Вот опять, не успела прилечь, в груди появилась боль. Жжет и жжет. Небось сердце. А с сердцем шутки плохи. Кабы помоложе была. И не смерти она боится. Как Ирку одну оставить? Кто о ней позаботится?
Может, лучше присесть? Подушку бы, две, повыше. Да где там, не дома ведь! И вообще, чего это она? Расхныкалась. Лучше встать, размять замлевшие старые кости. И сестре надо напомнить: пора градусники ставить. Пролежит, а потом на больных злость свою будет срывать. Вера Дмитриевна такая…
Сейчас начнется, только успевай разворачиваться! Тяжелобольных перестелить, всех нележачих умыть, горшки, плевательницы вынести. Кому чего подать.
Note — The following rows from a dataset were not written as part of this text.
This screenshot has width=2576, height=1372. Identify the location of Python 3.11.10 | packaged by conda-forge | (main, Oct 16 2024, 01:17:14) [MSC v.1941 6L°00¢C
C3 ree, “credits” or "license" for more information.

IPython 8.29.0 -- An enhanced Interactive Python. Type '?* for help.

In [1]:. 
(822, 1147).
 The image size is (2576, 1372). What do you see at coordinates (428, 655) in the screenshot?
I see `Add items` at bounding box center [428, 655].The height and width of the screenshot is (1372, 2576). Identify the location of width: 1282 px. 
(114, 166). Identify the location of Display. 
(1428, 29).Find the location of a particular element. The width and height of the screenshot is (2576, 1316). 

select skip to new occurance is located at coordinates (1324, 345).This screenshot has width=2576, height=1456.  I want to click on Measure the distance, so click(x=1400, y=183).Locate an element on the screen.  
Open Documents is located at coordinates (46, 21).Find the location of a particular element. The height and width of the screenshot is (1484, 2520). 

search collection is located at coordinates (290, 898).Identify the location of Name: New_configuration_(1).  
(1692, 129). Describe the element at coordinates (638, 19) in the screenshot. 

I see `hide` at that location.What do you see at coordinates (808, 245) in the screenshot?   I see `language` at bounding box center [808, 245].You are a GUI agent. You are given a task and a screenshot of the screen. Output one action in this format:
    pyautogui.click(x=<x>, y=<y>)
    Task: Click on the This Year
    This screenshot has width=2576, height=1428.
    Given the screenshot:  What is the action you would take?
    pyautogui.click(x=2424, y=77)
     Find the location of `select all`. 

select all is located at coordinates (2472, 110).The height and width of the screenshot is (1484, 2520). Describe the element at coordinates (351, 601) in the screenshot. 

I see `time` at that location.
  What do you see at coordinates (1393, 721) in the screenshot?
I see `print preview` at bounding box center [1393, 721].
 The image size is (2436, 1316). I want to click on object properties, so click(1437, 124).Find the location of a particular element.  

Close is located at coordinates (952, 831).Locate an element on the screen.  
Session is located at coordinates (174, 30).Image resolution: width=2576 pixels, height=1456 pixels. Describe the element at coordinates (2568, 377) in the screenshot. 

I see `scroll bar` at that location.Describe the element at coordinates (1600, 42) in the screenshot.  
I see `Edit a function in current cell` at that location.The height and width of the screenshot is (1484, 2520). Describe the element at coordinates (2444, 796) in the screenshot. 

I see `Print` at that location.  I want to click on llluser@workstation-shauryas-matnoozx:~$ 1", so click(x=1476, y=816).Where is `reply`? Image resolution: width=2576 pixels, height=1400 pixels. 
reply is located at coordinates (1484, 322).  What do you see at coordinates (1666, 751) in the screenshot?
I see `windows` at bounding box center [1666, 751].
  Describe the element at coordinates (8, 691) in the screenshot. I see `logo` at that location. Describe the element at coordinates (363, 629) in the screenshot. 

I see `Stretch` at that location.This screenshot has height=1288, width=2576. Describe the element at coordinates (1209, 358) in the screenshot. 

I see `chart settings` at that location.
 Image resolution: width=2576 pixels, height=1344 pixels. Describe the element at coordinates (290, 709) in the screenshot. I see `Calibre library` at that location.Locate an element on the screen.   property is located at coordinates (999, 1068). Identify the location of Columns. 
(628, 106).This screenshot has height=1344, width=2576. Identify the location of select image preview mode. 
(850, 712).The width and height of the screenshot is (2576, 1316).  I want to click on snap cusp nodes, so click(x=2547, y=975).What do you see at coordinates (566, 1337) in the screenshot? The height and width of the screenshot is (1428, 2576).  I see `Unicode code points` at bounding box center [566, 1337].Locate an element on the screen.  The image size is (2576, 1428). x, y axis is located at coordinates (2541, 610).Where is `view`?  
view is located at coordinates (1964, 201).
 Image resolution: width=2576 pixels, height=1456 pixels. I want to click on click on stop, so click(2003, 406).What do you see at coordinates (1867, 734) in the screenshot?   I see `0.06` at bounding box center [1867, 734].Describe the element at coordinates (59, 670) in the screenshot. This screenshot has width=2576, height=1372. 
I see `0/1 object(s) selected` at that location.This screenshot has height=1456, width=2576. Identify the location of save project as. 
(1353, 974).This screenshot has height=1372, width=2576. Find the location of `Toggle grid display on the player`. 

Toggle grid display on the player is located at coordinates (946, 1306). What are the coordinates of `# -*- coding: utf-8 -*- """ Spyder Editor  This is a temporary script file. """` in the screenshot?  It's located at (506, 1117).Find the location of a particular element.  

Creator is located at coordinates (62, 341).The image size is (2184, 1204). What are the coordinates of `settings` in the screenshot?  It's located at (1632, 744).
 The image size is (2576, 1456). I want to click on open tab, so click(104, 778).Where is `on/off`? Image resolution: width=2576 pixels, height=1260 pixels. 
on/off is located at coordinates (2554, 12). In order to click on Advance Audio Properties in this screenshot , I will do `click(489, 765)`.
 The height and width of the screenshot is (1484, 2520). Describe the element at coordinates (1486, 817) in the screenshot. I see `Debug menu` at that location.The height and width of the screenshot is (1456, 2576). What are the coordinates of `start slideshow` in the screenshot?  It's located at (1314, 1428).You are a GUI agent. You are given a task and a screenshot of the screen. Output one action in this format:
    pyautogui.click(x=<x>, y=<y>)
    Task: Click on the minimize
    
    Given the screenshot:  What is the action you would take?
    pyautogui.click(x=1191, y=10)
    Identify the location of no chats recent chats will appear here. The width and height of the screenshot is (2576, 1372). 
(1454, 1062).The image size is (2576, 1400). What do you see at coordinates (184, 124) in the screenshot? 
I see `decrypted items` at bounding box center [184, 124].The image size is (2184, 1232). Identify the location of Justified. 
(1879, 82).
Успеть до завтрака. И еще сдать смену. А перед этим в который раз вымыть туалет. Такое понаделают! И что за народ, разве дома у себя такое позволяют? А тут, в больнице, выходит, все можно. Фроська, сменщица, обязательно зайдет проверить и такой гам подымет, если что не так! Лучше не связываться. И еще простыни пересчитать, чистые, грязные, полотенца. Потеряется — потом из зарплаты высчитают.
Платоновна потерла колени, локти, сдерживая зевоту, подумала, что как только придет домой, и чай пить не станет, сразу приляжет на свою не очень пышную, но чистую постель… И тут из какой-то палаты позвонили. В предутренней тишине звонок прозвучал звонко, требовательно и тревожно. Платоновну словно ветром сдуло с топчана. Сунула ноги в старые разношенные тапочки и, теряя их на ходу, грузновато, но споро бросилась по коридору на звонок.
До конца смены оставалось немногим более двух часов.